21 June 2007

21 June 2007 - Solstice arrival

I am writing from the 24-hr Yodvata restaurant in Tel Aviv, on the Mediterranean shore. I should have been asleep in Jerusalem by now, except that my flight left Johannesburg five hours late. I took the last train from Ben-Gurion Airport to Tel Aviv and arrived in the middle of the dead hour, with nary a bus or train to be found for at least 90 minutes. So I took a taxi to the beach to watch the sunrise.

It’s still dark outside—no stars to be seen through the humid coastal haze and the light pollution, but it’s still night for another hour or so. My companions are a tribe of teenagers who are still bouncing around after a night on the town and asking me for cigarettes. It’s just a short while until dawn—this is the summer solstice, after all, the longest day (and shortest night) of the year in the Northern Hemisphere.

The flight was comfortable enough, except for the extremely loud conversation going on among a group of middle-aged Johannesburg moms who kept going on and on about whose wedding they were going to, whose sister knew whom, whose children were applying to practice medicine overseas and which relatives they hadn’t seen in years. I’d have been more irritated, except they reminded me of my own family.

A couple has just emerged from the sea, having evidently gone swimming in their clothes—the man clad in a pair of short denim cutoffs and the woman wearing her bra and a pair of black knee-length shorts. They snap a picture of themselves with a cellphone and move on. Once, on an early winter morning, I saw a Haredi couple change on the empty beach and enter the water holding hands. It was quite sweet.

A tinge of blue in the sky now. Often, on flights to Israel, people burst spontaneously into applause when the plane touches down. This time no one did, probably due to the late hour and the fact that there were few young people, other than tiny tots, on board. But people began clapping along and singing when patriotic songs began playing over the PA system as we taxied to the gate.

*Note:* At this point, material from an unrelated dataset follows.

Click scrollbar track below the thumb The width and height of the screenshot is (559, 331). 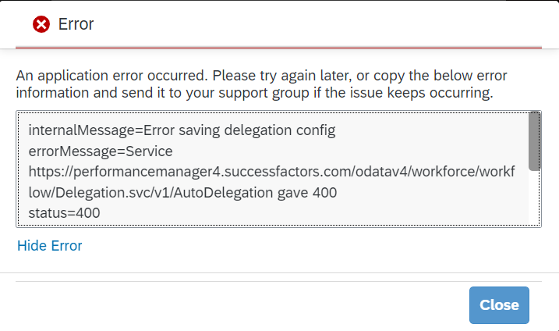[534, 198]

I felt like joining them, simply to make a point. When I was in Cape Town, one of South Africa’s most prominent public intellectuals, and the former head of the local Jewish community, came up to me and said: “I liked your letter in the paper. But Israel’s dead. It’s finished.” That’s the PC opinion among South Africa’s chattering classes, I suppose. Someone forgot to tell these kids here, waiting for the sunrise.

Indigo blue, now, lighter on the city side of the promenade than the beach side—of course, we’re facing west, silly. I study the English menu, which proclaims: “Yodvata in Town/Is proud to offer you/A genuine Israeli menu.” I’m tempted by the “Natural Morning”—fruit salad, yogurt, granola and honey—but they have that in South Africa, too; the veggies of the “Israeli Breakfast” might be risky at this hour.

I could order in Hebrew—it amazes me how quickly the language comes back to me, after not having used it for half a year or so. I can never really explain why I absorbed it so well, having only studied it at Jewish day school and for three years at my public high school. I guess I had a few opportunities to use it on trips to Israel and with Israelis. Somehow, Hebrew became hard-wired into my brain, I guess.

I read an Israeli paper on the flight—the plight of the Palestinian refugees from Gaza was a front-page story. Apparently hundreds of families have been flocking to the Erez checkpoint to escape Hamas’s reign of terror. There was another article about refugees—Sudanese refugees from the Darfur genocide. The headline claimed: “Especially as Jews, we cannot be indifferent.”

I wonder whether people in the rest of the world know that Israelis do care about human rights, even the rights of their supposed adversaries. I read a short primer on human rights law on the plane, as well, and felt quite skeptical about the whole business—not just because those noble laws are used to persecute Israel unfairly, but because many of them just seem so ill-conceived at the outset.

Much of what we know today as human rights law emerged from the reaction to the Second World War and the horror of Hitler’s Holocaust against the Jews. The response of the international community was to establish a system of rules that could prevent the failures of the past and the hand-wringing that prevailed during the interwar period, in the time of the impotent League of Nations.

But these rules have not really been any more successful, it seems to me, than the old, limited protections. Did they help in Rwanda? Are they helping in Darfur? What has protected vulnerable groups and people from persecution has either been strong domestic political opposition or decisive military intervention, often by states acting in flagrant disregard of the niceties and protocols of international law.

What seems to keep the whole notion of human rights alive, in other words, is something beyond rules—a commitment to strength, a kind of fighting spirit, a combination of moral and physical courage. Can a state that embodies these qualities in its very essence protect human rights with regard to its own minorities, or to foreign citizens under its rule? That’s what I’m here to find out.

But first, I’m going to dip my hands in the ocean. The sky is a light blue now and the sunrise can only be minutes away. The first time I ever came to Israel, fifteen years ago, was a humid morning like this one, and I also woke up early. Then, my companions were the pensioners taking a morning dip. So it’s nice to be here now with a new generation whose voluble presence testifies to Israel’s enduring life.